Sementara itu, jumlah peminjam meningkat 14,82 persen sejak awal tahun ini menjadi 115.897 orang per akhir Januari 2018. Jumlah pemberi pinjaman per akhir Januari 2018 sebanyak 330.154 orang atau meningkat 27,16 persen sejak awal 2018.
Wimboh menambahkan, rencana OJK mengatur pinjam-meminjam antarpihak ini agar semua produk tekfin mengikuti asas keadilan. Sebab, risiko dalam tekfin—berupa kegagalan pengembalian pinjaman—akan ditanggung pemberi pinjaman.
”Aturan itu nantinya akan meminta penyedia platform untuk transparan. Apakah perlu asuransi pinjaman? Belum tahu,” kata Wimboh.
Tak bisa dihindari
Perihal NPL dalam pinjam-meminjam uang antarpihak berbasis teknologi, Co-Founder dan CEO Modalku, Reynold Wijaya, berpendapat, hal itu tidak bisa dihindari. NPL juga terjadi pada industri perbankan yang telah memiliki agunan dan profil konsumen lebih lengkap.
Menurut Reynold, layanan pinjam-meminjam uang berbasis teknologi informasi merupakan solusi bagi pelaku usaha yang tidak terlayani dan terhubung dengan perbankan. Kendati demikian, pelaku usaha tersebut dinilai layak menerima pinjaman.
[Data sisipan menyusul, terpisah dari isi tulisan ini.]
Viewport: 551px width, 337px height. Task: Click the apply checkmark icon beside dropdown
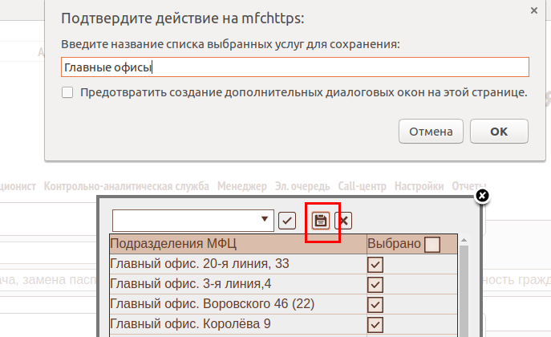coord(287,221)
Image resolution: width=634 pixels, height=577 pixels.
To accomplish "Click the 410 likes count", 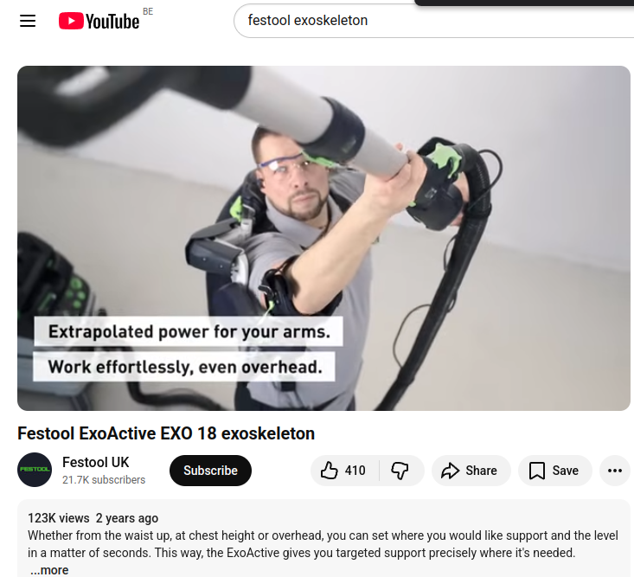I will click(x=355, y=471).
”Dengan kata lain, segmen tersebut mempunyai tingkat risiko lebih tinggi. Tentunya rasio pinjaman bermasalah mereka lebih tinggi dibandingkan dengan debitor perbankan. Tujuan layanan peer to peer lending bukan untuk mengejar rasio pinjaman bermasalah 0 persen, melainkan mencapai inklusi finansial,” ujar Reynold.
Tingkat suku bunga layanan ini juga dibuat tinggi meski sejauh ini tingkat suku bunganya dinilai masih dalam batas wajar. Bahkan, ada pula yang lebih murah daripada kredit tanpa agunan dan kartu kredit.
Reynold mengaku ada pinjaman macet di Modalku. Namun, rasionya 0,5 persen.
”Kami membuka mata untuk menerima rasio pinjaman bermasalah lebih tinggi. Namun, pada saat bersamaan, kami juga mengimbangi kondisi ini dengan memberikan suku bunga lebih tinggi,” katanya.
Dengan cara itu, pemberi pinjaman akan menerima keuntungan yang tetap baik.
Modalku beroperasi di Indonesia, Malaysia, dan Singapura. Total pinjaman per awal Maret 2018 sebesar Rp 1,22 triliun dengan angsuran yang sudah diterima Rp 864,6 miliar.
Sementara itu, CEO Investree Adrian Gunadi menyebutkan, Investree menerima permintaan pinjaman berupa bukti pembayaran produk sehingga pelunasan pinjaman menjadi lebih jelas.
Sistem penagihan juga lancar.
Per Maret 2018, pinjaman lewat Investree Rp 512 miliar.
”Apabila muncul potensi keterlambatan pembayaran, tim penagihan akan langsung menemui penerima dana pinjaman,” katanya.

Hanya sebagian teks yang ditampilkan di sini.